• _Task requirements_:
With pictures left out, set down exactly the lines from the line containing "The height and" through the last line of the data.

[Entries taken from a collection]
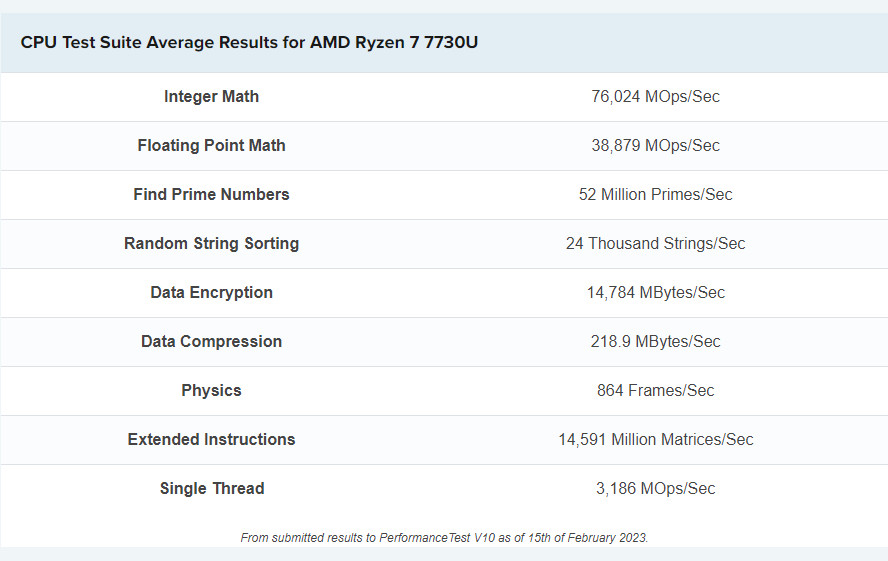Click the Data Compression row label
Screen dimensions: 888x561
click(x=211, y=342)
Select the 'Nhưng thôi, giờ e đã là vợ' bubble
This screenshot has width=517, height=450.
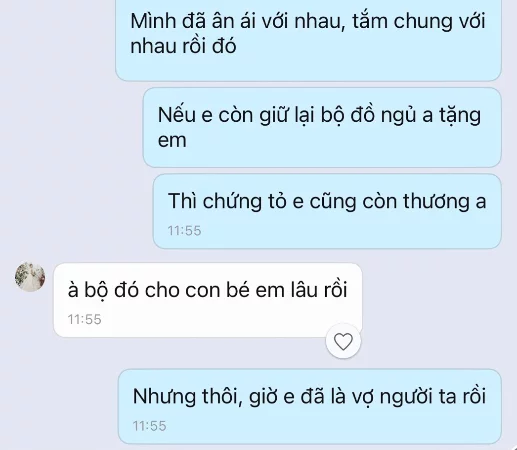310,407
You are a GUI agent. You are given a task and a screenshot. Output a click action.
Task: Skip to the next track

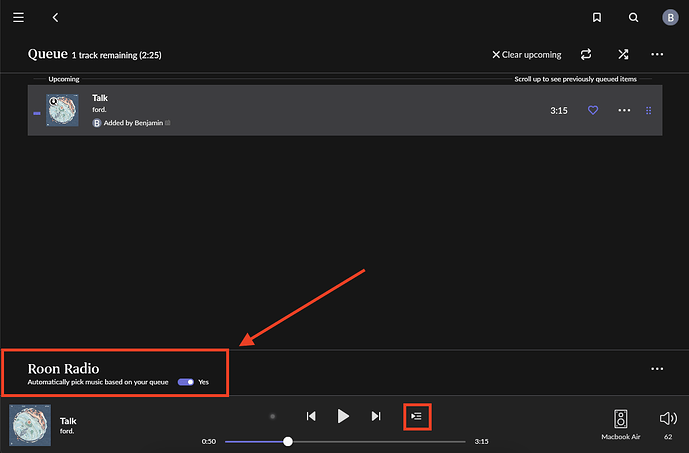(x=376, y=416)
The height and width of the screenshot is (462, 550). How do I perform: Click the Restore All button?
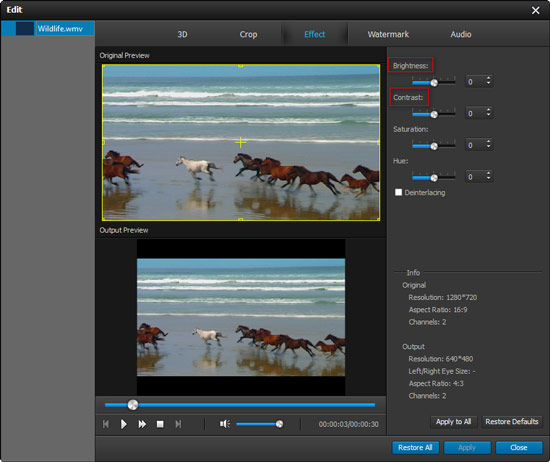(x=415, y=448)
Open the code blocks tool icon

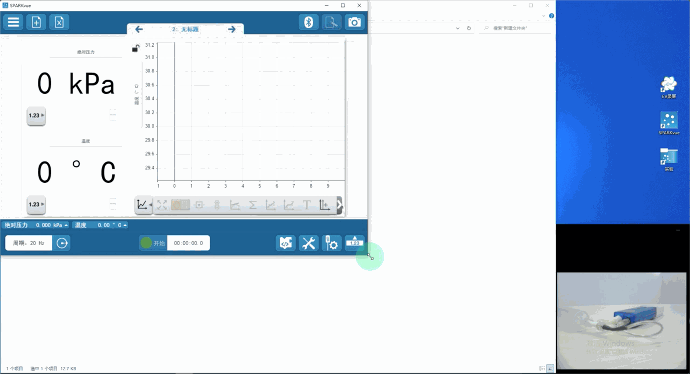click(286, 243)
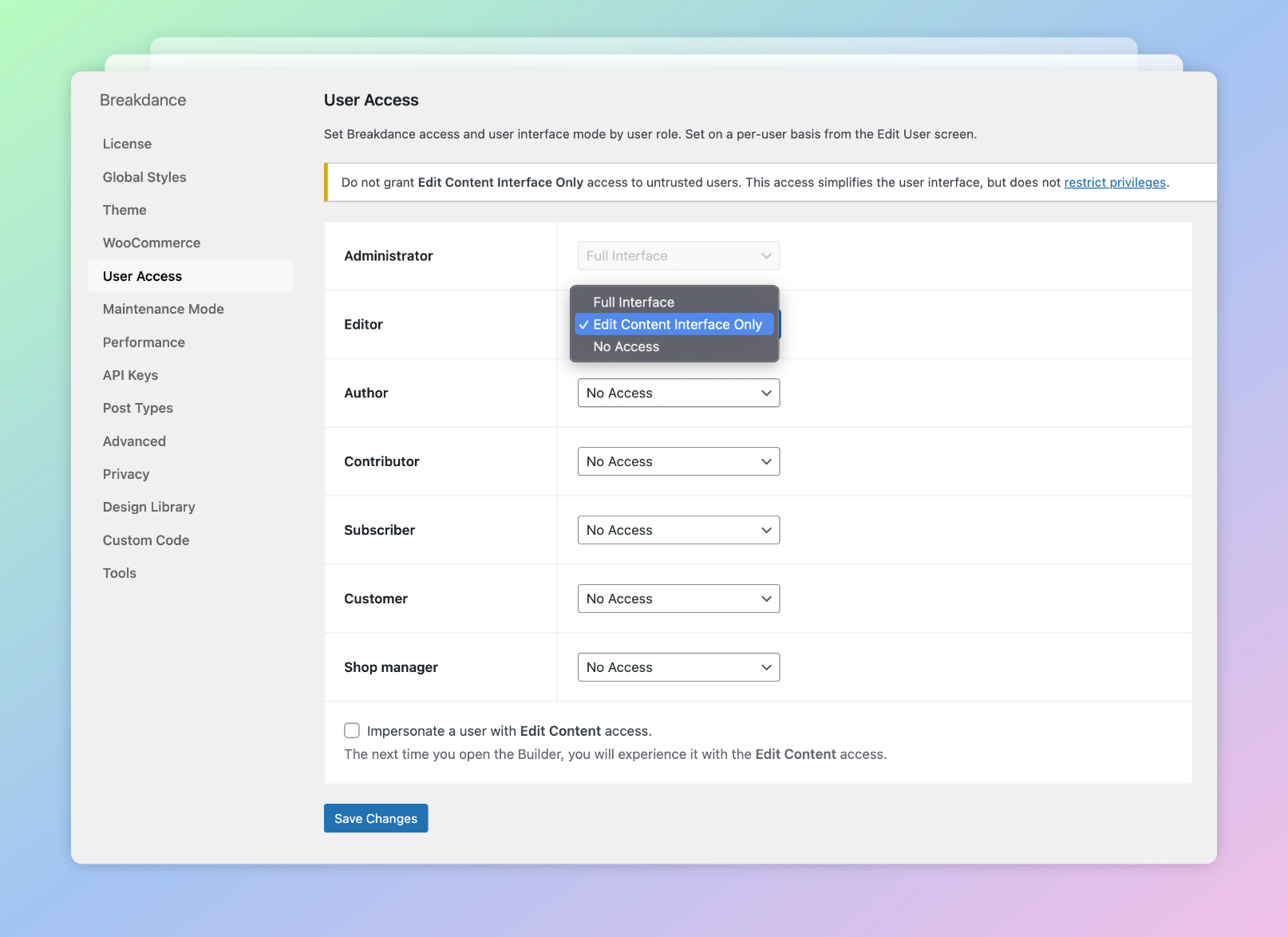Open Global Styles in sidebar
This screenshot has height=937, width=1288.
tap(144, 177)
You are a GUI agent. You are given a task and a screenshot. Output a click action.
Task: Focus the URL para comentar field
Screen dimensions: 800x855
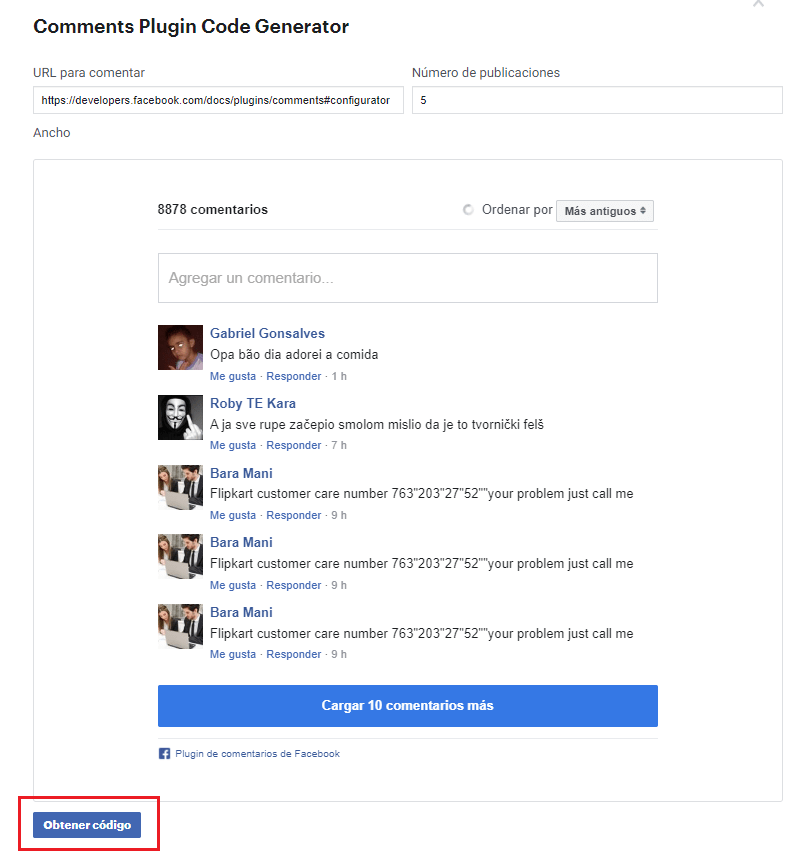pyautogui.click(x=218, y=100)
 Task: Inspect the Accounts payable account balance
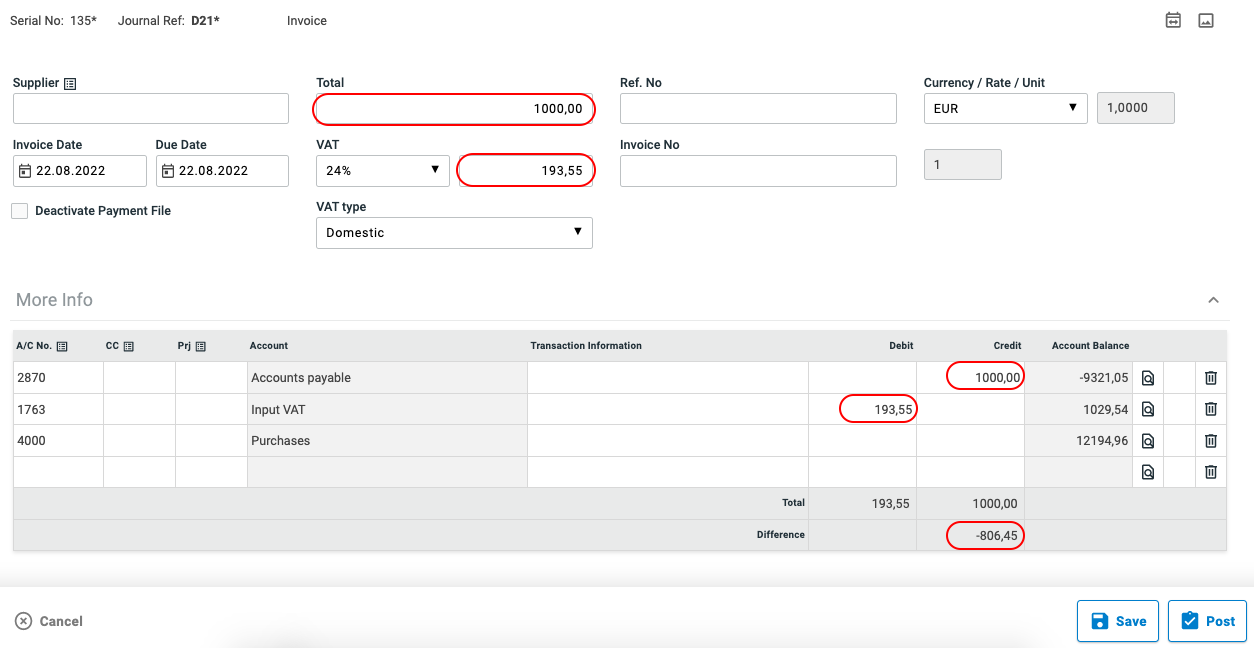(1148, 378)
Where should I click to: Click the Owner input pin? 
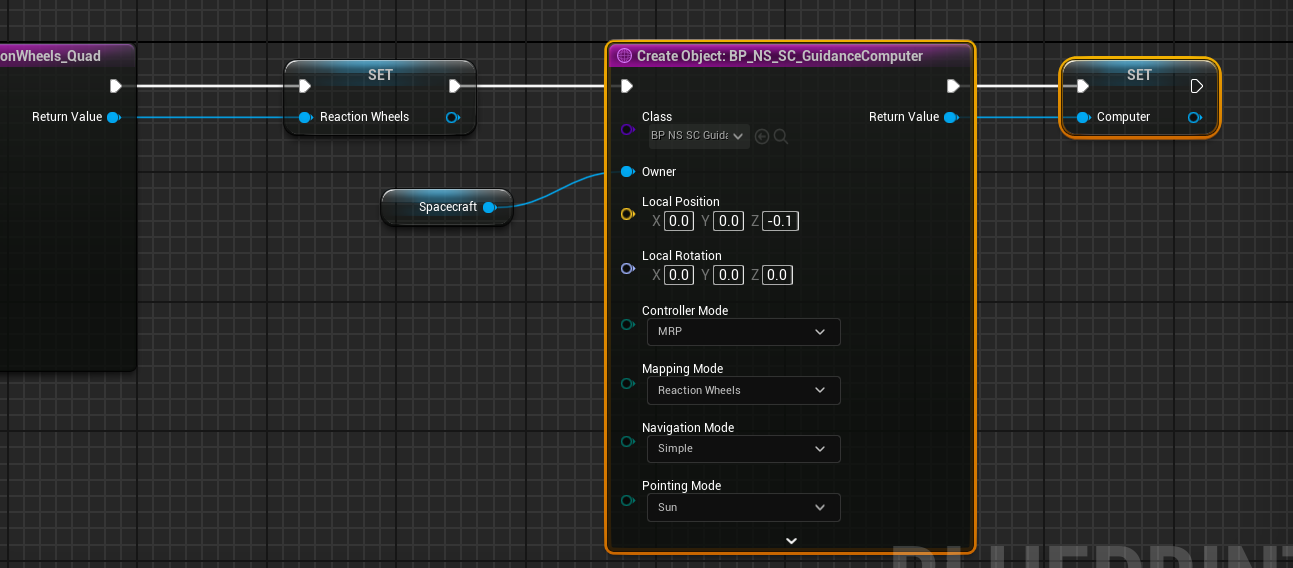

• _Solution to this exercise_:
The height and width of the screenshot is (462, 550). How do I perform: Click the Restore All button?
(x=415, y=448)
Open the code blocks tool icon

click(286, 243)
Open Global Styles in sidebar
This screenshot has height=937, width=1288.
tap(144, 177)
You are a GUI agent. You are given a task and a screenshot. Output a click action.
Task: Focus the URL para comentar field
Screen dimensions: 800x855
pyautogui.click(x=218, y=100)
 Task: Inspect the Accounts payable account balance
(1148, 378)
Where should I click to: Click the Owner input pin? 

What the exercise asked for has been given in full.